从临床表现来看,纤维肌痛的患者主要表现为躯干(肩胛带、颈、背、髋等)的疼痛,所以诊断以压痛点为依据,2011年的诊断标准以18个已确定的压痛点中至少11个部位存在压痛为主要诊断依据,核心是围绕肌纤维患者的疼痛点来进行判定。
于生元教授介绍,经过临床观察,我们发现,纤维肌痛的临床表现不止是疼痛,还包含各种各样的症状,如疲劳、睡眠紊乱、晨僵、认知症状等问题。尤其是诊断也没有特异性实验室和影像学检查,主要依据症状学疼痛来评价,因此临床上将其误诊的机率较高。
于生元 教授
现在关键十年 厘清机制 重塑治疗思路
自 2011 年以来, 随着对纤维肌痛机制的不断探索,认识到纤维肌痛是一类以“中枢敏化”为主要病理特征体征的疾病。于生元教授介绍,所谓的“中枢敏化”,即人体的感觉中枢在受到外界的各种刺激,如声、光、电、情感等刺激时,中枢神经过度放大疼痛信号,导致人体接受到正常刺激,但身体的反应却将其过度放大,敏化导致中枢神经系统对刺激的反应性增强,从而产生疼痛,这与风湿病引发的关节疼痛的机制大相径庭。
纤维肌痛导致的疼痛表现为酸痛、胀痛等无以名状的疼痛感受,与其他疾病导致的疼痛性质不同。另外,从纤维肌痛的患者功能性磁共振成像(fMRI)表现来看,疼痛和情绪处理的信号传导异常有关。
重新定义标准概念
自此,纤维肌痛的概念发生了根本性变化,将其定义为一种中枢神经传入处理功能失调引起的慢性弥漫性疼痛综合征,除多部位疼痛外,患者常伴有疲乏、睡眠和情绪障碍等多重临床症状。

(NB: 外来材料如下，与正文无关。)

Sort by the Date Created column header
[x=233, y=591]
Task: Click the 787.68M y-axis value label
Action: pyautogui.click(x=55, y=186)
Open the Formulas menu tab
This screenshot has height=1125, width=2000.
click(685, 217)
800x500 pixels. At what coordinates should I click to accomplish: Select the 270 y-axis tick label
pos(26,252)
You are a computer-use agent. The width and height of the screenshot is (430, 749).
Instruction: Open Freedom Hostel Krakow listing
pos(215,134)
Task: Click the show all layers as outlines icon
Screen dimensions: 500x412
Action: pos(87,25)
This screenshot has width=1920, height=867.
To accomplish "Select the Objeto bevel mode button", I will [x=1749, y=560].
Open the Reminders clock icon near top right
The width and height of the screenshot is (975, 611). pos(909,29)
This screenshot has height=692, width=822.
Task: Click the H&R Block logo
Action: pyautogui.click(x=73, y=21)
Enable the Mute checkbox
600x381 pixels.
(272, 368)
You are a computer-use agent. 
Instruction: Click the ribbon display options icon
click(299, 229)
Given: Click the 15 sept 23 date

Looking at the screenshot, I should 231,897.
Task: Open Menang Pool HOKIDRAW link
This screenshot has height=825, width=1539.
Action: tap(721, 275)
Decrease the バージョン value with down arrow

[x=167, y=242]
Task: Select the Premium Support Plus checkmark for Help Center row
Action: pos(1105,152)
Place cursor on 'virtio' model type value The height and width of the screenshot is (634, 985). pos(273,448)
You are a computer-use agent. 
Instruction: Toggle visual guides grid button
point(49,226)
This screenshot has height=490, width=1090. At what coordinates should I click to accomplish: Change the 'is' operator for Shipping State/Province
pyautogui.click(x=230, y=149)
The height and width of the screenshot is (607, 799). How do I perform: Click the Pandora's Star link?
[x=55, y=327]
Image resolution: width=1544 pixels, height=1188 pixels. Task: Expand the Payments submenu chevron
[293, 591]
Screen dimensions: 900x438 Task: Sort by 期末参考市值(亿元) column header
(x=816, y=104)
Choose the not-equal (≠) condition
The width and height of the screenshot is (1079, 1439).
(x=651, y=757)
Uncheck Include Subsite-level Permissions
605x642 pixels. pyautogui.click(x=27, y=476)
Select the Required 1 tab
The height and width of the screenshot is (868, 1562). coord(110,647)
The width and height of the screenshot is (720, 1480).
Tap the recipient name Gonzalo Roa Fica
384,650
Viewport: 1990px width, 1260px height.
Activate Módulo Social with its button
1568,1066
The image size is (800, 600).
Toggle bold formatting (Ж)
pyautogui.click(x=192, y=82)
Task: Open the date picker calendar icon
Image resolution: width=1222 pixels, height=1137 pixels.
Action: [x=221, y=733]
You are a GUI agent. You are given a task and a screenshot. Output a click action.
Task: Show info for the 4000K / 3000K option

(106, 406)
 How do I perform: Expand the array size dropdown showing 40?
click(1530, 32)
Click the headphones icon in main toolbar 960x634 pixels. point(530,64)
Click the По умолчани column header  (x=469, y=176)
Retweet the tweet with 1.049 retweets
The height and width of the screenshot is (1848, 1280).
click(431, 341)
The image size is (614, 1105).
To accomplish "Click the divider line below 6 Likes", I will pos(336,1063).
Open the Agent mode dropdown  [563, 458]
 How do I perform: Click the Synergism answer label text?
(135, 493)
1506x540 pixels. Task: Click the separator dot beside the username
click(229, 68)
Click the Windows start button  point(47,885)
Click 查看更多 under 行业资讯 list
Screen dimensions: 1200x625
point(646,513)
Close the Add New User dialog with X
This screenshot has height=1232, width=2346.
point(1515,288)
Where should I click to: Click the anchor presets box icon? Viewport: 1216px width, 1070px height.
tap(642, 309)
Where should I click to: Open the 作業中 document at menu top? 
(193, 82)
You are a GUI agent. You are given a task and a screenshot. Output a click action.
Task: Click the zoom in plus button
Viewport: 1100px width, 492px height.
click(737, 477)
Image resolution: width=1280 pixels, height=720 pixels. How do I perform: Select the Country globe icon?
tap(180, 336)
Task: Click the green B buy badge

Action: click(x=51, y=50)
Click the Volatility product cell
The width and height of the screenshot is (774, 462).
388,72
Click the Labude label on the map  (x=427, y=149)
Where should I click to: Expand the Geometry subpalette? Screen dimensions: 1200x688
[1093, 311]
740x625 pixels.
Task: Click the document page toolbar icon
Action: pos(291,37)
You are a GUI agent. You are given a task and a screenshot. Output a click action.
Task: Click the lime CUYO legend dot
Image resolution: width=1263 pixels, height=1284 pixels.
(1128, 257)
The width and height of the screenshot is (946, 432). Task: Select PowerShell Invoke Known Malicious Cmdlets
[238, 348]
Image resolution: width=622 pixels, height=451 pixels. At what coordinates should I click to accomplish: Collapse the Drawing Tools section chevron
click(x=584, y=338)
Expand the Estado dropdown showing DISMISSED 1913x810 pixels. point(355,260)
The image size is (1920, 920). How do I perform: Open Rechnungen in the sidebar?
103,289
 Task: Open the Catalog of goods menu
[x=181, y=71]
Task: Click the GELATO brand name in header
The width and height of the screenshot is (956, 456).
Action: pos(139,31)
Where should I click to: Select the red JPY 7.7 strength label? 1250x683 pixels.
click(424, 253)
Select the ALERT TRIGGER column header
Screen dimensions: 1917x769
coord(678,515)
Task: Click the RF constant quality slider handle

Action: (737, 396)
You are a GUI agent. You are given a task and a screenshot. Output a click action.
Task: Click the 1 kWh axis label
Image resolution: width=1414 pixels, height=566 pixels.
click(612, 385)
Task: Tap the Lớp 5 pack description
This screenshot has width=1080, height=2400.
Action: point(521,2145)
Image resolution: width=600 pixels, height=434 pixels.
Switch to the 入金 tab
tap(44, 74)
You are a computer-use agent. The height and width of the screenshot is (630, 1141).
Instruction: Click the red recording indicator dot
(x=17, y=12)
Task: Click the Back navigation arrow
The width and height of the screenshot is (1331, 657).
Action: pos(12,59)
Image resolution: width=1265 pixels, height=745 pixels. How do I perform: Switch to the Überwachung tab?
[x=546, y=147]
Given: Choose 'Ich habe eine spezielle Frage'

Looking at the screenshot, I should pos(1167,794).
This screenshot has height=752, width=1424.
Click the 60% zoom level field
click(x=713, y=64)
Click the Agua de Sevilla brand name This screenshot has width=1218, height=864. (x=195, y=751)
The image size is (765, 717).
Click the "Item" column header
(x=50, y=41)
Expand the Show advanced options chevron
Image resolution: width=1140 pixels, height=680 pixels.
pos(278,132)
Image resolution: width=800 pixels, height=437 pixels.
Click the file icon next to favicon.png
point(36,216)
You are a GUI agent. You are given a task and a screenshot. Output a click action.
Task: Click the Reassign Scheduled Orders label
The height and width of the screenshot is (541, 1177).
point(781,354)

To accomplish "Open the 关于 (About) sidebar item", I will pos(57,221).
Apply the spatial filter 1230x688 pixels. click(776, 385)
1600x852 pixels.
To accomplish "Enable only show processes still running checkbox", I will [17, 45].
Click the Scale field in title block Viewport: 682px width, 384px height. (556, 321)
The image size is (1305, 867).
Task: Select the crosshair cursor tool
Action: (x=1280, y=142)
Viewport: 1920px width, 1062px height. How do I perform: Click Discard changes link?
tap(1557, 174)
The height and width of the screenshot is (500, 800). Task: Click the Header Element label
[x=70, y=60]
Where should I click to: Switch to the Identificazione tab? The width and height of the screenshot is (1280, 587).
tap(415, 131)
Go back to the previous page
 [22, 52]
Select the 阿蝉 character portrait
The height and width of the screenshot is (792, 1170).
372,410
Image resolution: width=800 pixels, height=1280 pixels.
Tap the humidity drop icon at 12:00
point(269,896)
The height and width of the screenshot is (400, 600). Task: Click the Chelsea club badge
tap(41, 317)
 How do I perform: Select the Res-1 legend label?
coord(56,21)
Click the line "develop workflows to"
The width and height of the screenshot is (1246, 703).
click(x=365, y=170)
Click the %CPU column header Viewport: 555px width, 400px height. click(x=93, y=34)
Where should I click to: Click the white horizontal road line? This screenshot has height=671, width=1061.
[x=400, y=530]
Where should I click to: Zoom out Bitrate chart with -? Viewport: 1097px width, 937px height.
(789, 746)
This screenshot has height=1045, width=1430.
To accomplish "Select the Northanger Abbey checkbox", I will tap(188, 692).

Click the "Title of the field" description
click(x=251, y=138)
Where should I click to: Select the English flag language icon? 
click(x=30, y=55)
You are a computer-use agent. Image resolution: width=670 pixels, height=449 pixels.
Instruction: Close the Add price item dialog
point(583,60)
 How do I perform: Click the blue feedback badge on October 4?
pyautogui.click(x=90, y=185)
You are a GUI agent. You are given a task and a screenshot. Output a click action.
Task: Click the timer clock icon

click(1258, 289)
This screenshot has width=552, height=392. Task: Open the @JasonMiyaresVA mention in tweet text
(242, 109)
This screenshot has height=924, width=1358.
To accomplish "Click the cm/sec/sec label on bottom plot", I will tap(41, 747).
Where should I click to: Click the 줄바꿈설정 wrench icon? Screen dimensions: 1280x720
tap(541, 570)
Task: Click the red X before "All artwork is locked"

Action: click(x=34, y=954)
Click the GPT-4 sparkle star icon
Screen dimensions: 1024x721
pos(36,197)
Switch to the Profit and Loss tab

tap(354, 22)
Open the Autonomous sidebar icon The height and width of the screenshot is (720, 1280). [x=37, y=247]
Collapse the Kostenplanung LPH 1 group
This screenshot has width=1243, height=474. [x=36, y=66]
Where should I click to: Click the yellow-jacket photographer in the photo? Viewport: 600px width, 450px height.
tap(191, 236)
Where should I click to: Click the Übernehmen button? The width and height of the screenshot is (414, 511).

梁教授介绍,过去临床中对纤维肌痛的诊断主要强调患者有多少痛点,现在新增广泛性疼痛标准,划分5个疼痛区域,简化躯体症状类型,明确躯体症状评价方式,而不仅仅被当作一种单纯的“疼痛”来对待。从WHO最新发表的国际疾病分类第11版(ICD-11)的内容可以看出,已将纤维肌痛归类于慢性原发性疼痛中的慢性广泛性疼痛一类。
梁东风教授
重新修改诊断标准
在 2010年和 2016 年,ACR分别对诊断标准进行了修订,新标准正式弃用了以压痛点为主的诊断方法,取而代之的是以既定部位发生疼痛的数量和症状作为主要判定标准。2019年美国镇痛、麻醉和成瘾临床研究创新机会和网络(AAPT)制定的诊断标准:多部位疼痛(定义为9个部位中≥6个疼痛部位)结合睡眠和疲劳诊断可做快速诊断,也可作为纤维肌痛诊断的参考。樊教授指出,随着中国疼痛学的进步和发展,慢性疼痛对人体构成的伤害逐步受到重视,人们开始意识到慢性疼痛对人体的损害。以纤维肌痛代表的、中枢敏化为病理基础的慢性疼痛逐渐引起社会和医疗界的关注。